Published 03/06/2025, 10:50
Morgan Stanley raises Trip.com stock price target to $78 from $73

On Tuesday, Morgan Stanley (NYSE:MS) analysts adjusted their price target for Trip.com Group Limited (NASDAQ:TCOM), increasing it to $78 from a previous target of $73. The analysts maintained their Overweight rating on the stock. According to InvestingPro data, Trip.com, currently trading at $63.65, shows promising fundamentals with an impressive 81% gross profit margin and a market capitalization of $41.6 billion.

The decision to raise the price target was influenced by adjustments in the macro foreign exchange forecast. The analysts now assume an exchange rate of 7.15 RMB per US dollar, compared to their earlier assumption of 7.5 RMB per US dollar. This change in currency forecast led to the revised price target. InvestingPro analysis indicates the company is currently undervalued, with a strong financial health score of 3.42 (GREAT).
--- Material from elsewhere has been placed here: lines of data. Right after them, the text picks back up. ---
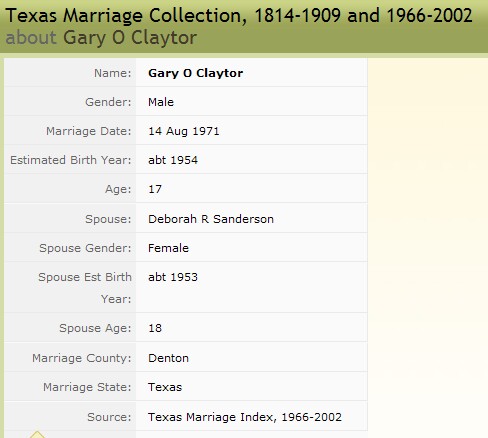Click the Texas Marriage Collection title heading

239,16
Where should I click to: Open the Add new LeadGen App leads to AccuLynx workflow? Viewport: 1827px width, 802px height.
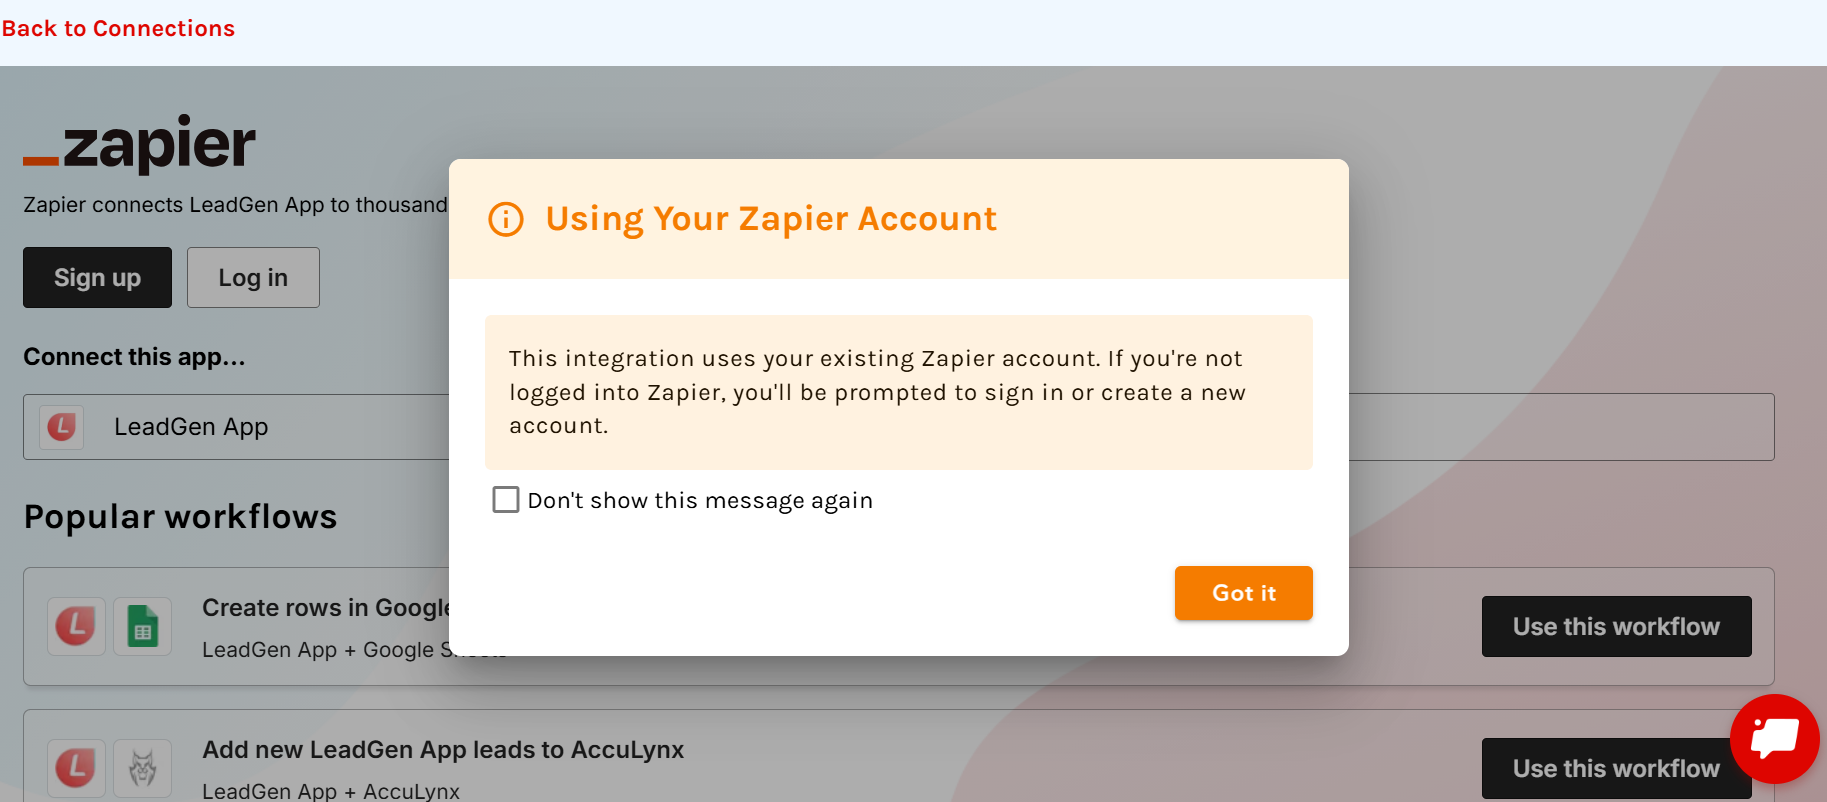[443, 749]
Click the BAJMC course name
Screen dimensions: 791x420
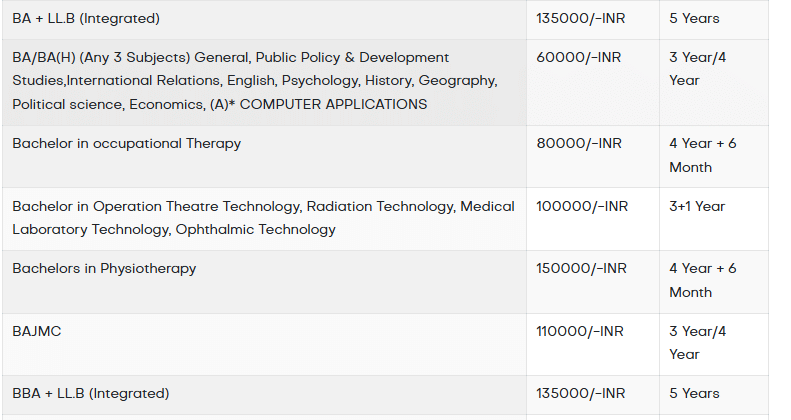37,331
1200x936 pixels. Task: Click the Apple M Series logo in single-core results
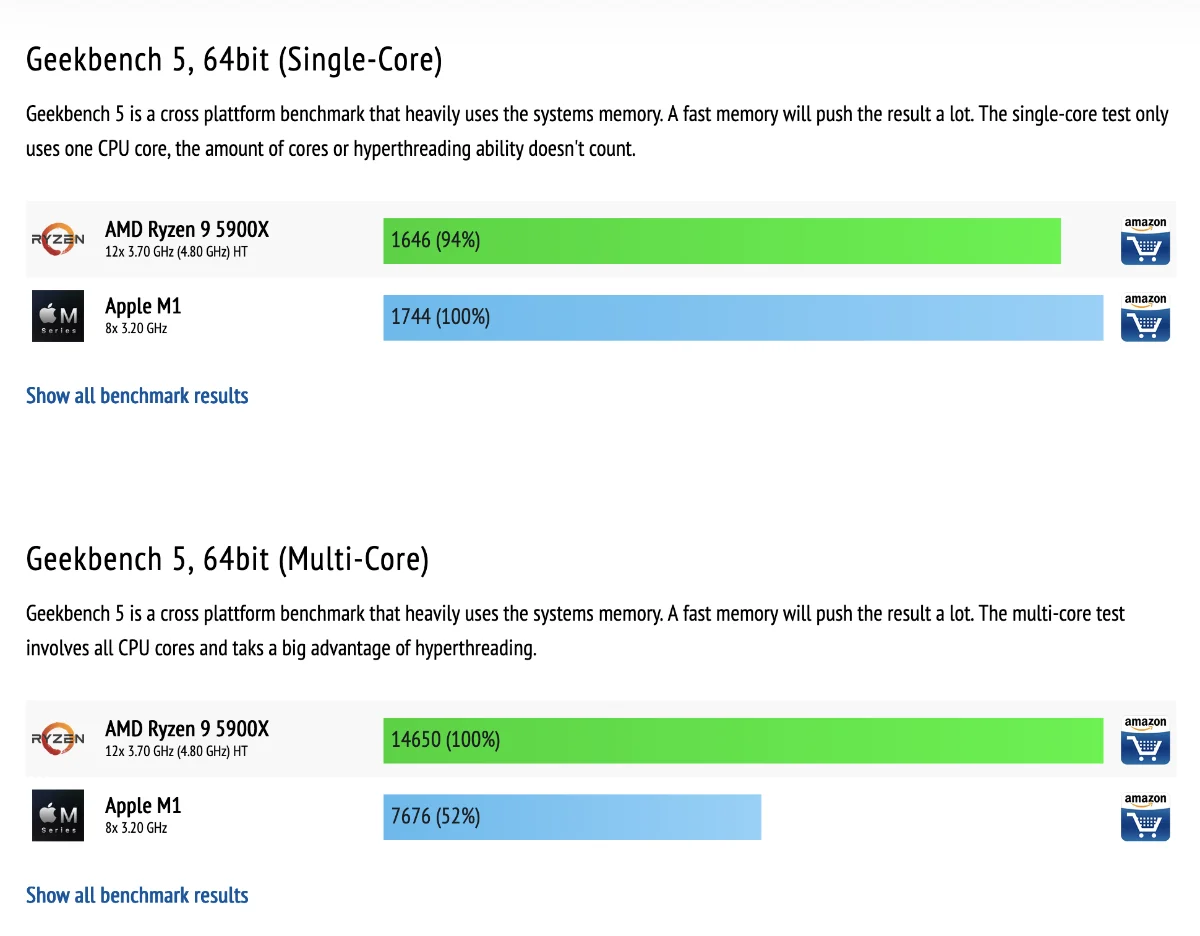click(58, 316)
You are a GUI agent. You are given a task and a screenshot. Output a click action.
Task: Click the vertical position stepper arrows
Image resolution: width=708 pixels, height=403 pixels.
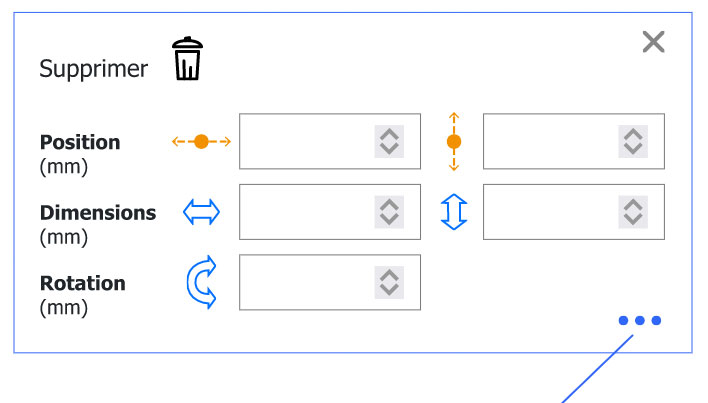click(x=632, y=141)
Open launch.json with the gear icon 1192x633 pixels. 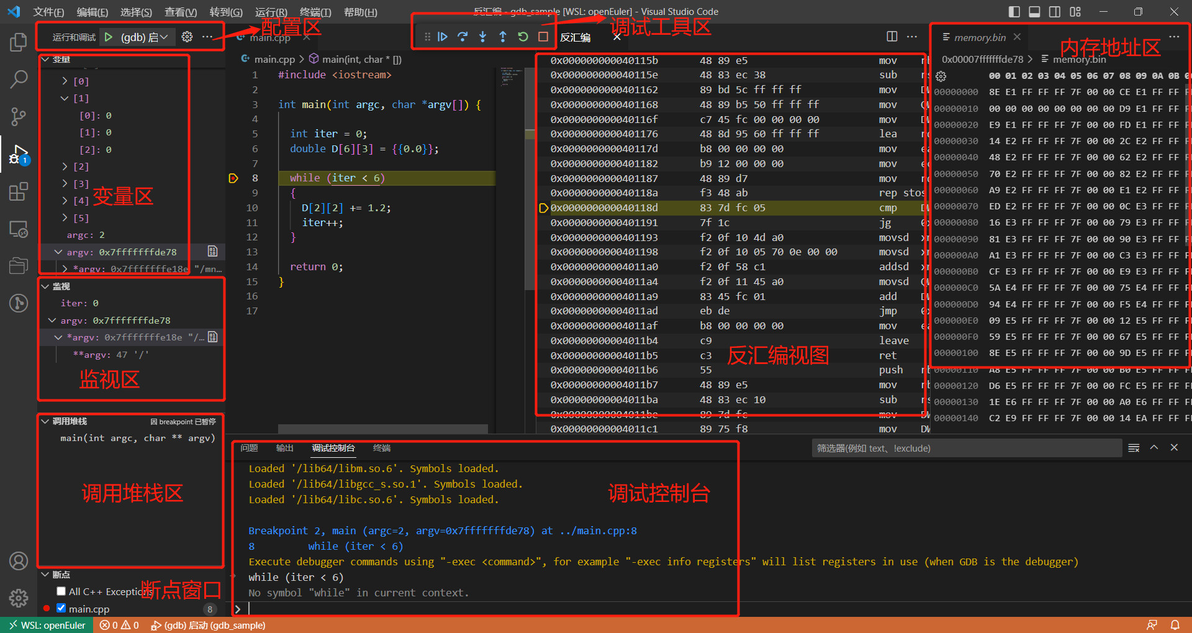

While the price target has been increased, the analysts did not alter other key assumptions and estimates for Trip.com. The Overweight rating indicates that Morgan Stanley continues to see positive prospects for the company’s stock performance.

Additionally, the analysts updated their bull and bear case values for Trip.com. The new bull case value is set at $91, up from $85, while the bear case value is adjusted to $47 from $45. These changes align with the revised base case value.

Morgan Stanley’s updated assessment reflects the firm’s outlook on Trip.com’s potential in light of currency exchange rate forecasts, maintaining a positive stance on the stock’s future.

In other recent news, Trip.com Group Limited reported a 16.2% year-over-year increase in first-quarter revenue for 2025, reaching 13.8 billion yuan, in line with market estimates. Operating profit for the quarter was 3.56 billion yuan, with gross margin slightly below expectations at 80.4%. Citi analysts increased their price target for Trip.com to $78, maintaining a Buy rating, following solid performance in domestic hotel bookings and outbound travel. Benchmark analysts also reiterated their Buy rating with an $80 target, emphasizing the company’s strong first-quarter results and continued growth in international travel. Bernstein SocGen Group maintained an Outperform rating with a $75 target, noting the company’s strategic approach to discounting in response to competitive pressures. Meanwhile, CFRA adjusted its price target to $65, sustaining a Hold rating, reflecting anticipated revenue growth moderation in the coming years. Trip.com continues to focus on expanding into lower-tier cities in China and enhancing its product offerings to support growth. The company also aims to improve user engagement and operational efficiency through artificial intelligence.